Früher habe ich Geld als Gut verstanden, das hauptsächlich bei anderen auf dem Konto liegt. Heute weiss ich, dass Geld als unglaublicher Katalysator wirkt. Je weniger man zur Verfügung hat, desto stärker ist die Hebelwirkung, wenn einem plötzlich ein paar Tausend Franken zur Verfügung stehen. Ein Beispiel kann ich trotzdem machen. Das Geld von Ting hat eine junge Frau nebst der Umsetzung ihrer Idee dazu bewegt, ihren aktuellen Job zu kündigen, in eine andere Stadt zu ziehen und ihren Beziehungsstatus zu ändern. Gleichzeitig hat sie aufgehört, Nägel zu kauen und Alkohol zu trinken; dafür treibt sie jetzt regelmässig Sport. Das Wegfallen von existenziellen Ängsten wirkt als enormer Treiber für die Gesundheit der einzelnen Person, letztendlich aber auch für die Gesellschaft, da Energie frei wird für konstruktive Leistungen.

Was sind die nächsten Schritte und Zukunftspläne für Ting?

Wir brauchen genügend Mitglieder, um selbsttragend und unabhängig zu werden. Bis Ting zu 100% eigenfinanziert ist  bzw. wir unsere Löhne und Verwaltungskosten selbst erwirtschaften können (aktuell sind wir bei 50%), sind wir auf die Unterstützung von Förderpartner/innen angewiesen. Die passenden zu finden ist wie die Suche nach der Nadel im Heuhaufen, denn wir stehen mit unserem neuen Ansatz etwas quer in der Förderlandschaft. Wir sind ein zivilgesellschaftliches soziales Unternehmen. Diese Kategorie, obschon es davon in Zukunft noch viele mehr geben wird, ist pionierhaft. Die Strukturen dafür sind in der Schweiz noch nicht geschaffen. Darum halten wir Ausschau nach vermögenden Privatpersonen, die den Wert unserer Arbeit erkennen und willens sind, ihr Geld in unser Leuchtturmprojekt zu investieren.

Zudem lancieren wir unser Firmenangebot; Unternehmen ermöglichen durch ihre Mitgliedschaft bei Ting ihren Mitarbeitenden, sich zu entfalten und können dadurch die Mitarbeiterzufriedenheit positiv beeinflussen. In Zeiten des Fachkräftemangels und einer neuen Generation auf dem Arbeitsmarkt, die nach Sinnhaftigkeit strebt, ist das ein wichtiger Motivationsfaktor.
══════════
__Kurze Aufgabe 1__: Zu wie viel Prozent ist Ting laut dem Auszug über das Unternehmen derzeit eigenfinanziert?
__Kurze Aufgabe 2__: Schreiben Sie aus dem Auszug über Ting die Stelle wortgetreu ab, beginnend bei „Was sind die“ und endend bei „Leuchtturmprojekt zu investieren.“.

__Datenauszug__:
══════════
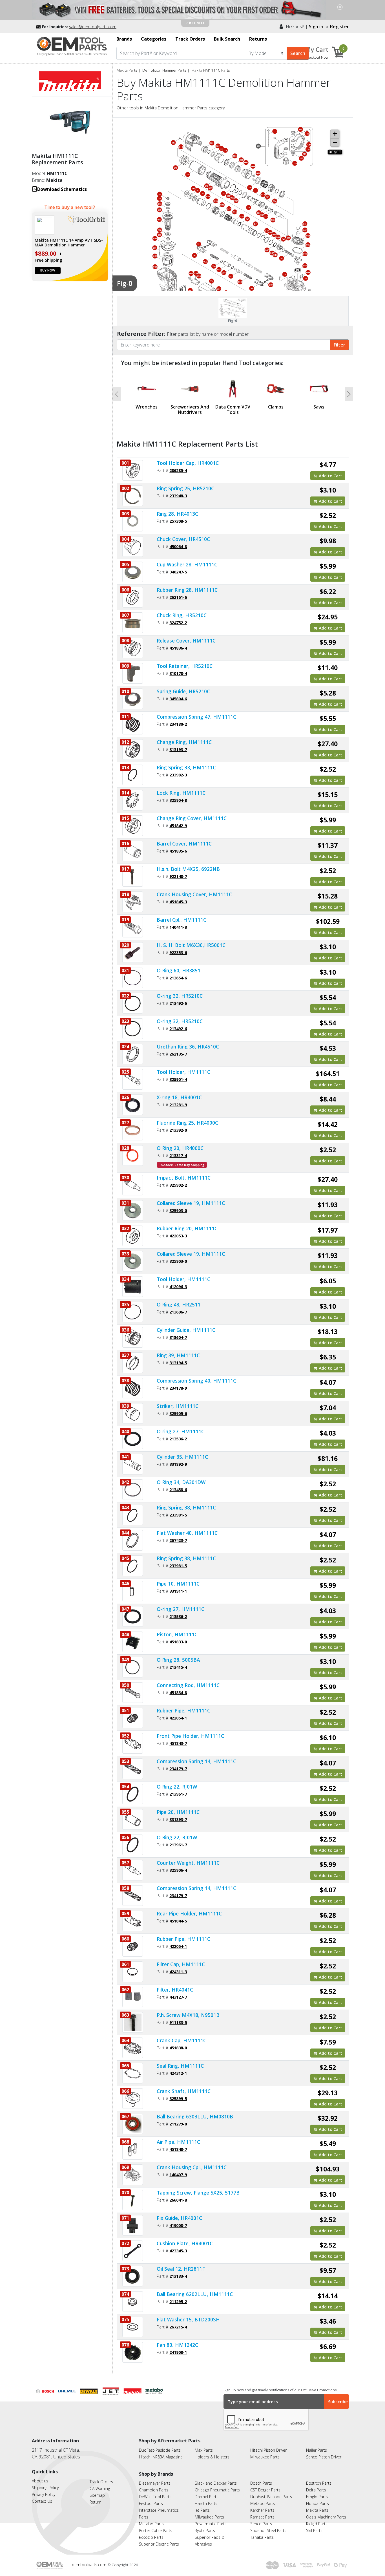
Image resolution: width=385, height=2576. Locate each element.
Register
══════════
__Vollständige Antwort 1__: Zu 50 Prozent.

__Vollständige Antwort 2__:
Was sind die nächsten Schritte und Zukunftspläne für Ting?

Wir brauchen genügend Mitglieder, um selbsttragend und unabhängig zu werden. Bis Ting zu 100% eigenfinanziert ist  bzw. wir unsere Löhne und Verwaltungskosten selbst erwirtschaften können (aktuell sind wir bei 50%), sind wir auf die Unterstützung von Förderpartner/innen angewiesen. Die passenden zu finden ist wie die Suche nach der Nadel im Heuhaufen, denn wir stehen mit unserem neuen Ansatz etwas quer in der Förderlandschaft. Wir sind ein zivilgesellschaftliches soziales Unternehmen. Diese Kategorie, obschon es davon in Zukunft noch viele mehr geben wird, ist pionierhaft. Die Strukturen dafür sind in der Schweiz noch nicht geschaffen. Darum halten wir Ausschau nach vermögenden Privatpersonen, die den Wert unserer Arbeit erkennen und willens sind, ihr Geld in unser Leuchtturmprojekt zu investieren.